Normally by this date, the Timberlane School District Budget Committee has approved a proposed budget for the forthcoming academic year.  This year, the budget committee has not even seen the administration’s recommended budget.  For Cathy Gorman, Timberlane Budget Committee Representative from Sandown, this is the last straw. She has called out SAU 55’s administration for withholding budget information from the budget committee and asked the Timberlane School Board to do something about it.
It is always to the administration’s advantage to deliver a proposed budget at the very last minute in order to give very little time for the budget committee to scrutinize and question the budget. The budget committee falls for it every single year and shame on them.

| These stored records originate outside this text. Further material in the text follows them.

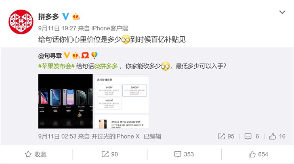
Task: Open the @拼多多 mention in the quoted post
Action: point(106,66)
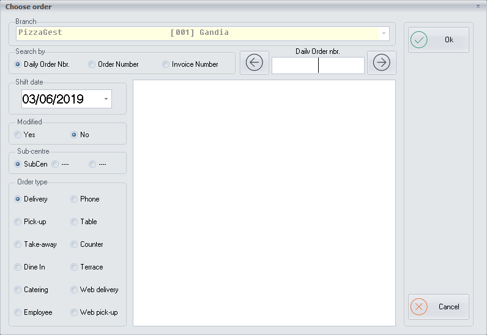
Task: Pick the Employee order type
Action: coord(18,312)
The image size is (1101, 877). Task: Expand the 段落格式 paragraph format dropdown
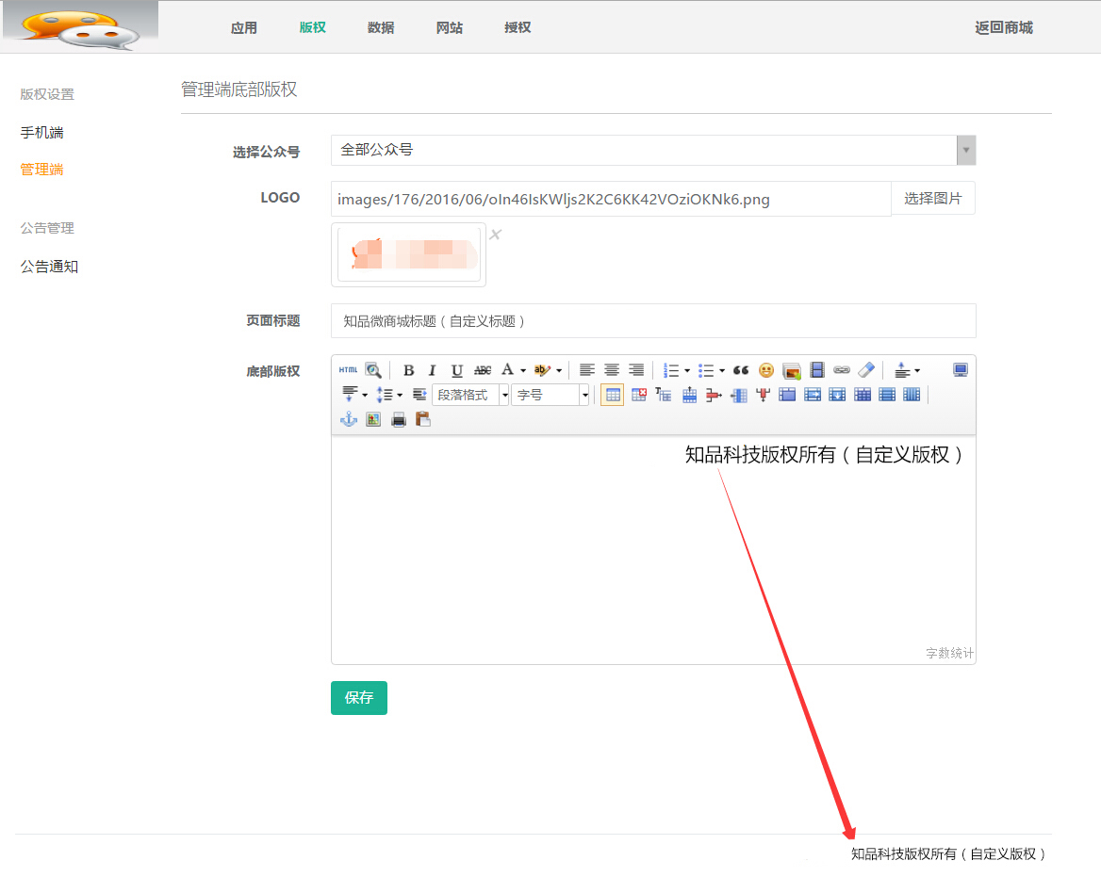coord(504,395)
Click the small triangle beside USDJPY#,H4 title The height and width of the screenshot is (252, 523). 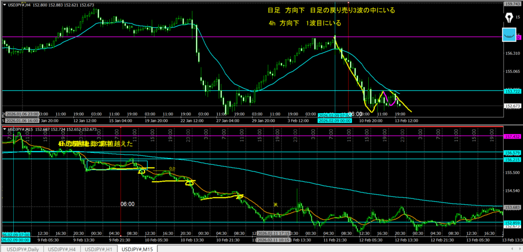[x=5, y=5]
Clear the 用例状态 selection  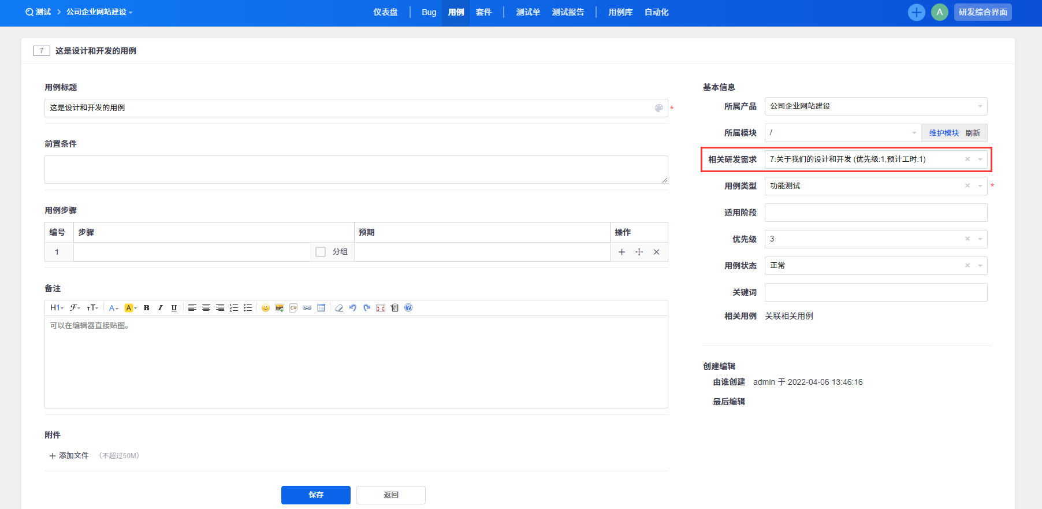coord(967,266)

It’s easier for them, too, you see, not to have to hold the administration accountable in any way.  Since Metzler has been Superintendent, each year the budget process has become more and more a last minute negotiation over a single bottom line number.
Cathy Gorman is crying foul and it is shameful that she is alone among her fellows in doing so.

Cathleen Gorman

12:07 PM (2 hours ago)

to BudComBudComJenniferKimberlySbSblewissavagetrsb@comcast.netmichaelsarahsheilalowes64@gmail.comGeoffreyEarl
Dear SB members and Michael,
Please accept this email as a formal complaint against the superintendent and the BA. I speak as a BudCom member and not on behalf of the BudCom as a whole.
The Budcom was informed of the following via the BudCom Chair:
1) on December 3rd the superintendent emailed the following: (in part) the current proposed budget number that I prepared approximately three weeks ago with the Business Administer
2) on December 4th the superintendent emailed the following: Good morning! It should be ready to post on Friday.
Please be advised the Budcom has yet to receive the comprehensive request for funding for 2019-20 school year even thought it was prepared 3 weeks ago and said to be posted by this past Friday.
In my opinion the SAU is withholding financial information from the elected officials; financial information that is not theirs to withhold.
It is expected and required per RSA the SAU provide financials requested by elected bodies and in a timely manner.
I would like this matter to be addressed by the SB as the collective boss of the TRSD  superintendent as these delays on behalf of the SUA as obstructing the Budcom to efficiently carry out their elected duties.